One possible thing that could go catastrophically wrong with this strategy is if the design the AI comes up with has an agent in it. If the AI designs this agent to figure out what sort of world it’s in, rather than hard-coding the agent to believe it’s in the toy world that the original AI cares about, then this agent could, in the toy world, figure out the physics of the toy world and do something sensible, making it look like the design should work when we simulate it in the toy world. But then when we replicate the design in the real world, the agent that gets built with the design notices that it’s in a big world with humans that can be manipulated, computers that can be hacked, and so on, and does those things instead of acting as expected.
This problem could be addressed by trying to design the AI in such a way that it would not come up with solutions that involve creating agents, or by figuring out how to reliably detect agents in designs, so that we know to reject those. An alternative approach would be to design the AI in such a way that it can create agents, but only agents that share the property that it only directs its optimization towards the toy world and only builds agents with that same property.

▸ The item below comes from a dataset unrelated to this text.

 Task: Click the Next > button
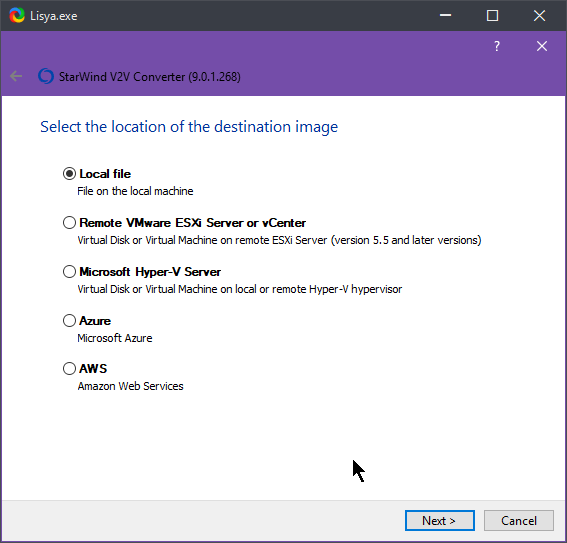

Designing better AIs is an engineering task that an AI along these lines could be used for. Since in this case, the explicit purpose is creating agents, it requires a solution to the problem of creating agents that act in unintended ways that does not involve not creating any agents. Instead, we would want to formalize this notion of optimizing only over toy models, so that it can be used as a design constraint for the AIs that we’re asking our AI to design. If we can do this, then it would give us a possible route to a controlled intelligence explosion, in which the AI designs a more capable successor AI because that is the task it has been assigned, rather than for instrumental reasons, and humans can inspect the result and decide whether or not to run it.